Tony Blair has failed so far to get his message across to the City and big business that new Labour can be trusted to improve the economy, or hold down interest rates and income tax, according to a survey of company executives.

The poll of business opinion, which will come as a blow to Labour's hopes of winning over the business community, indicates that while 72.3 per cent of company chiefs think Labour will win the next election, they believe a Blair government will be bad for corporate Britain.

Asked by the leading City research organisation, Hemmington-Scott, how they thought the economy would fare, more than 80 per cent believed interest rates would rise in the long-term, 78.1 per cent said the pound would fall immediately and 71 per cent said it would remain depressed.

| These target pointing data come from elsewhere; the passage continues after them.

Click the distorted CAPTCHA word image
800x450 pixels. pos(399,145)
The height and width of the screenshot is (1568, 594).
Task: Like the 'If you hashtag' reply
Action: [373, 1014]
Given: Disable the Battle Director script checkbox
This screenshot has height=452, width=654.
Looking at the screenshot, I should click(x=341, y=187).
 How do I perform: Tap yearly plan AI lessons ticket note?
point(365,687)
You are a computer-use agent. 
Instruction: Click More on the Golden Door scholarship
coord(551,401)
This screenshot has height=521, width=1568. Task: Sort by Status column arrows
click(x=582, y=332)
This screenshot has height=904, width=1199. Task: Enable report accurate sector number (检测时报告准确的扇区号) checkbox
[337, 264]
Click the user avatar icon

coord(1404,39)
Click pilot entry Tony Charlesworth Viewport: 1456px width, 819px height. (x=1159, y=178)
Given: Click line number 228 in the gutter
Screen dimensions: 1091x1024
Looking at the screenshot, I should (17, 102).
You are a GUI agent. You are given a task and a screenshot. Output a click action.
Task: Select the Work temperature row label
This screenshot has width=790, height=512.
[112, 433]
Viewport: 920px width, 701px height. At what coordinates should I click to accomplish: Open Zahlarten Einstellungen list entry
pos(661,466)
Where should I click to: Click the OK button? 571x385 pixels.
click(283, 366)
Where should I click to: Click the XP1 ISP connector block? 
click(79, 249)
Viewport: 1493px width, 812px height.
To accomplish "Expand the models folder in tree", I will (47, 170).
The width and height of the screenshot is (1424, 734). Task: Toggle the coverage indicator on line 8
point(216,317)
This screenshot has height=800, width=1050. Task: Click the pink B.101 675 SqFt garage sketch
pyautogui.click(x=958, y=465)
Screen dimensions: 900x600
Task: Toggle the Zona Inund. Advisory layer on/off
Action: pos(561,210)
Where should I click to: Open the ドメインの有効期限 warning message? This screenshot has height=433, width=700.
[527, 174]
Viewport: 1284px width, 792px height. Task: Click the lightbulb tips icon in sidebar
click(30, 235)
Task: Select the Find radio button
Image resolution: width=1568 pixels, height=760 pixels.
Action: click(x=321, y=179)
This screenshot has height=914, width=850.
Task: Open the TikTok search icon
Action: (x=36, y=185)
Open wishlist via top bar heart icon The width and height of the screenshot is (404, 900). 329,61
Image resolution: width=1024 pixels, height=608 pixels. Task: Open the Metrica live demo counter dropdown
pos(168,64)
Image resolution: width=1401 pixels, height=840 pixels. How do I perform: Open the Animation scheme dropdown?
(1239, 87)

The survey, based on responses by more than 600 directors of companies quoted on the Stock Market, follows an intense campaign by Labour to secure support from big business. Mr Blair has recently addressed the CBI annual conference and toured the country talking to business leaders, while the Shadow Chancellor, Gordon Brown, and his team, have been invited into boardrooms to preach the new Labour message.

But the survey suggests directors believe there has not been much change from old Labour. The poll underlines fears in the Labour leadership that they have a long way to go in persuading many strands of the electorate that the party's economic strategy has changed.

Labour's opinion poll rating has been consistently 25 per cent ahead of the Tories in recent months. However, those who replied to the business survey were more sceptical.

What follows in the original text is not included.